Rolling those dice, baby:
“I get to roll the dice a lot more on locations and swells that aren’t a sure thing. When it pays off, that’s amazing. If not, then at least you get a bit more intel about the place to help you figure out when to come back. Looking at it like that, you end up with a lot more places on your radar, and I’ve been way more in tune with what’s happening swell-wise around the world.”

Getting borderline-Zen:
“I’m a lot more patient now in the lineup. I can sit and wait for 10 minutes for a wave and not have a single worry, where before I’d constantly feel like I need to stay busy and keep catching waves. When you’re on trips and you’re filming and getting photos, it’s about quality, not quantity. You don’t need to catch a hundred waves like you do in your freesurfs to warm up before an event. Now I can just wait for the best waves and make ’em count when they come.”

Fanning, styling through the tube on something far from his contest thruster. Photo: Wilson

Riding whatever the hell he wants:
“I’ve been trying to get DH [Darren Handley, of DHD Surfboards] to make me weird shit for years [laughs.] Yeah, he’s made me some cool twinnies and we’re talking about doing some single-fins. But we’re still working on high-performance boards, too.
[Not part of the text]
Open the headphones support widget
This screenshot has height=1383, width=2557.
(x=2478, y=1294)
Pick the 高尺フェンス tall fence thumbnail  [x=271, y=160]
I still want to be able to surf at a high level and see if I can figure out something new and different for the guys who are still on Tour. If I find something that’s feeling really good, maybe DH can pass it on to them. It’s always a work in progress, but yeah, there’s a lot more fun, different stuff coming through now, for sure.”
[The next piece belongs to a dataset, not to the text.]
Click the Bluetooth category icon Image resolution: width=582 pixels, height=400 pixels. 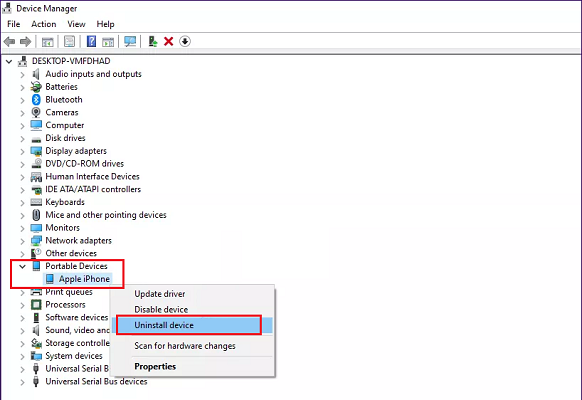[x=36, y=99]
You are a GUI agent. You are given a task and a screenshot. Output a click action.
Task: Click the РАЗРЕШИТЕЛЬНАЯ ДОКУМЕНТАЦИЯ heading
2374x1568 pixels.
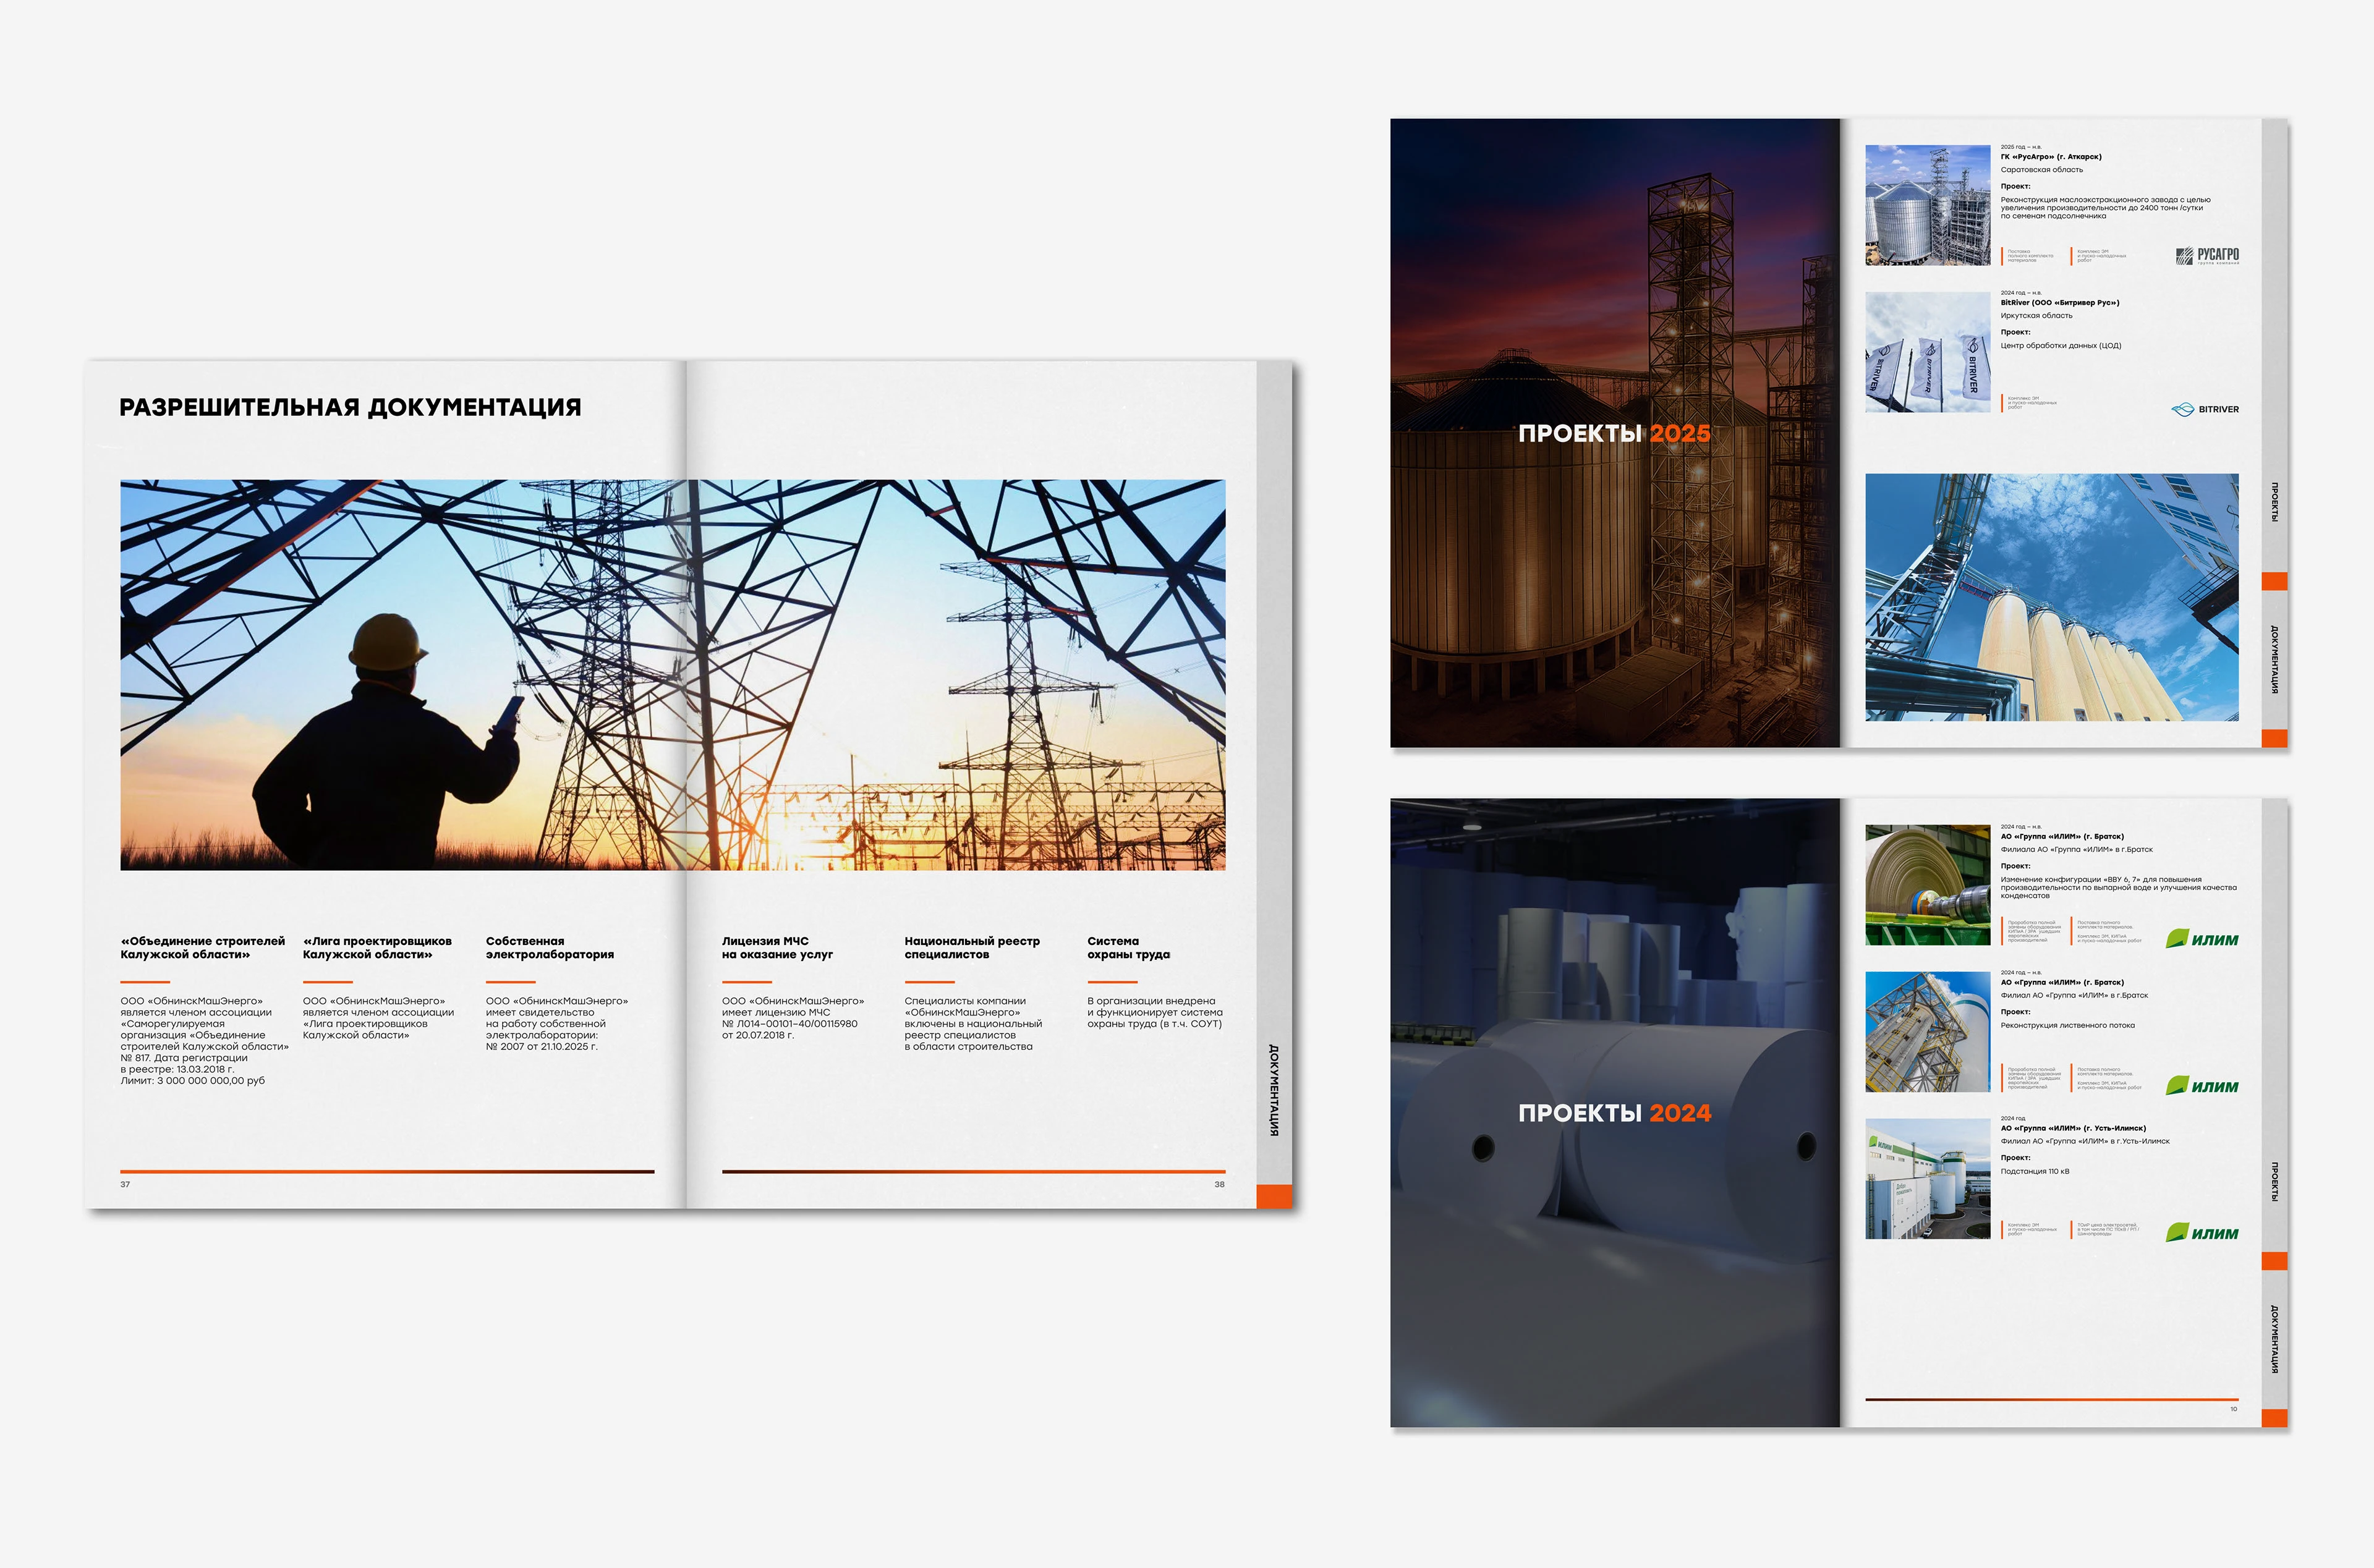pyautogui.click(x=350, y=407)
Retired, but far from bored:
“I sort of just fell into some really good projects. The brewery, Balter [which Fanning co-owns on the Gold Coast], is going really well. Everyone’s just super excited that we get to do this and keep it growing. Then there’s the our softboard company, which is going really fun. We can’t make enough of those things, and we’re getting really good feedback, so that’s really cool. Outside of the business world, I’m trying to look at new ideas to help the environment and help animals through Wild Arc. We’ve got some really cool projects that hopefully come to fruition throughout the year in different places. I’m really excited about all of it.”

Enjoying the moment:
“When I do catch up with people, I’m just more engaged and not freaking out about having to go and get in that competitive mindset. I guess I just feel freer in the things that I do and I’m just living day to day rather than worrying about tomorrow.”